Lots of studies show that investors do better when they have qualified professional help. David Edwards of Heron Capital wrote a clever piece in Advisor Perspectives that puts a humorous twist on investors’ tendency to panic and try to do everything themselves. He wrote:

We recently developed a series of scenarios for our clients and prospective clients to consider as a way to establish how they really feel about investment risk.

Scenario 1:

You’re on a plane preparing land at LaGuardia Airport in New York City during a thunderstorm. With minutes to go before landing, the plane is suddenly rocked by violent down drafts. Do you:

  • Buckle your seatbelt tighter, clutch your armrests and toss a prayer to your personal deity.
  • Rush down the aisle, kick open the cockpit door and seize controls of the plane yourself.

Scenario 2:

You’re at the dentist having root canal. Suddenly, you feel acrid dust on your tongue and smell smoke. Do you:

  • Ask for a moment to rinse your mouth and clear your throat (this will be over soon.)
  • Grab the drill and finish the operation yourself.

Scenario 3:

You’re a defendant in a major product liability case. If you lose, you could be out $500,000. After two weeks of trial, the case could go either way. During the final summation do you:

  • Rely on your attorney to finish the trial – win or lose, he’s the one who went to law school.
  • Address the judge and jury yourself.

Scenario 4:

Your three year old car develops a case of “mushy” brakes and won’t stop as quickly as you expect. Do you:

  • Take the car into the dealer for a thorough inspection.
  • Tinker with the master cylinder, calipers and brake pads yourself.

Scenario 5:

Stock prices have fallen 20% over the last 6 months, and leveraged investors everywhere are vomiting up securities. On the television, investment analysts soberly explain how you must hedge your portfolio by “loading up on the UltraProShares Triple-Short ETF.” Your brother-in-law is buying gold and dividing his cash up among 6 different banks, in case one of them fails.
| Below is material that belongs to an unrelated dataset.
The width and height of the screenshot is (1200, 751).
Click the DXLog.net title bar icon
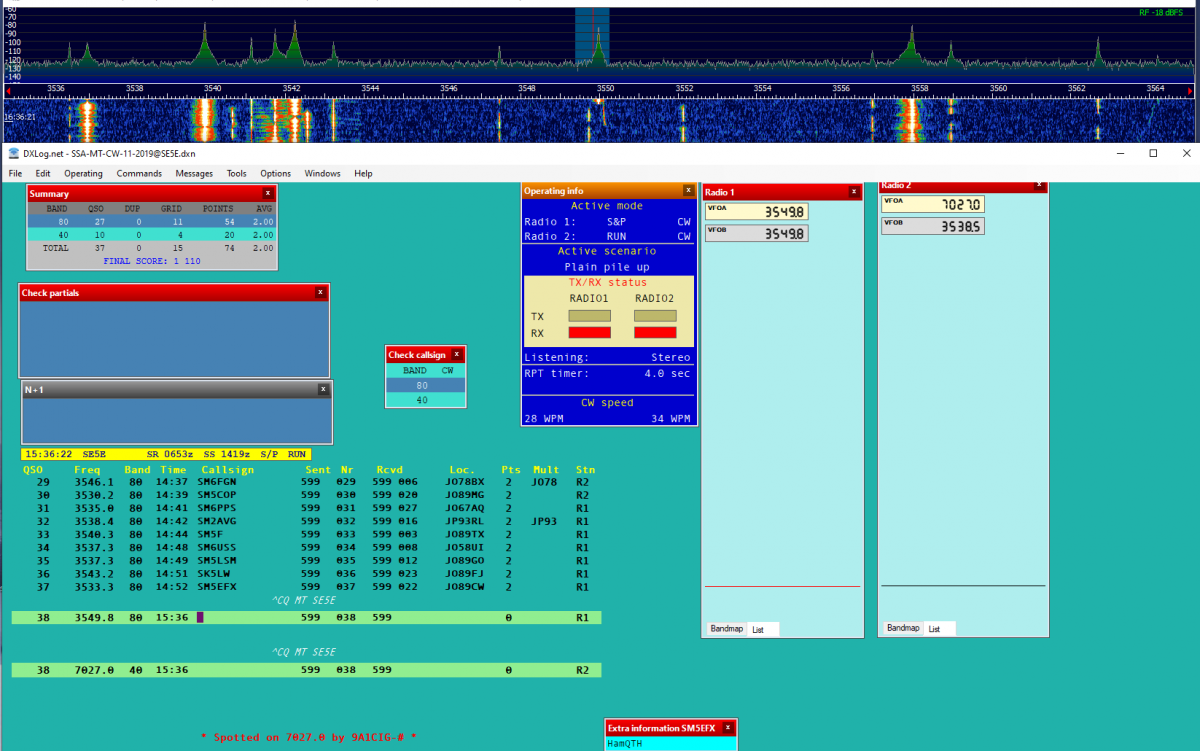[x=13, y=153]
Do you:

  • Hang tight, knowing that you won’t draw on your assets in stocks for at least five years, and think about maxing out your 401K contributions a bit early this year.
  • Fire your investment advisor (“that idiot!”) and convert all your stocks to cash.

If you would select option “B” in any of these scenarios, please write a few sentences as to why.

A good tongue-in-cheek reminder of why it sometimes makes sense to take professional advice and stick with a well thought out strategy!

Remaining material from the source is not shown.